I am trying to carry out a k-fold cross-validation grid search using the KNN algorithm using python sklearn, with parameters in the search being number of neighbors K and distance metric. I am including mahalanobis and seuclidean as distance metrics, and understand these have a parameter which needs to be specified, namely V or VI (covariance matrix of features or inverse of this).
Below is my code:
X_train, X_test, y_train,y_test=train_test_split(X,y,test_size=0.3,random_state=10,stratify=y)
knn=KNeighborsClassifier()
grid_param={'n_neighbors':np.arange(1,51),'metric':['euclidean','minkowski','mahalanobis','seuclidean'],'metric_params':[{'V': np.cov(X_train)}]}
knn_gscv=GridSearchCV(knn,grid_param,cv=5)

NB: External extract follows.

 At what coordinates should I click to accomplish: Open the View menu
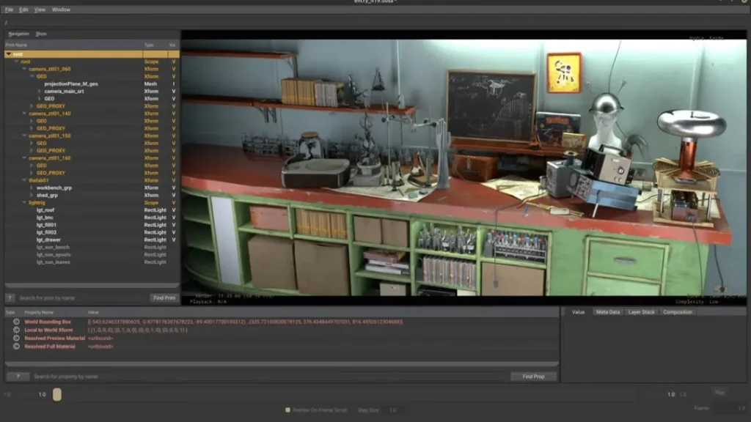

knn_gscv.fit(X_train,y_train) (*)
The (*) line throws this error when executed:
TypeError: __init__() got an unexpected keyword argument 'V'
I have also tried VI instead of V but getting same error.

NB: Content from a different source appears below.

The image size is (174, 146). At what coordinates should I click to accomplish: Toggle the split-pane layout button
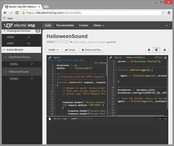pyautogui.click(x=156, y=50)
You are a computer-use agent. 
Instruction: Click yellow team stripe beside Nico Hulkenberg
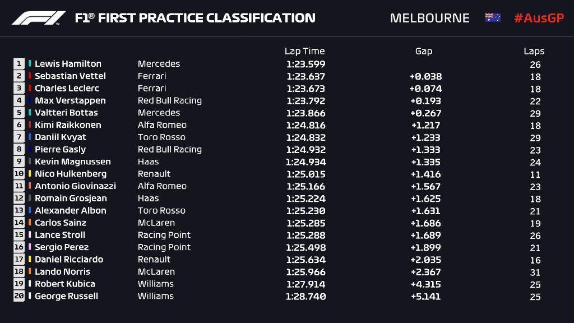click(30, 174)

I have come across potential solutions below but these don't help.
https://github.com/scikit-learn/scikit-learn/issues/6915
Scikit-learn: How do we define a distance metric's parameter for grid search
Any help appreciated!
This is also my first question, so any feedback would be helpful also with this regard.
grid_params = [
{'n_neighbors': np.arange(1, 51), 'metric': ['euclidean', 'minkowski']},
{'n_neighbors': np.arange(1, 51), 'metric': ['mahalanobis', 'seuclidean'],
'metric_params': [{'V': np.cov(X_train)}]}
]
The issue is that euclidean
and minkowski
metrics do not accepts V
parameter. So you need to separate them.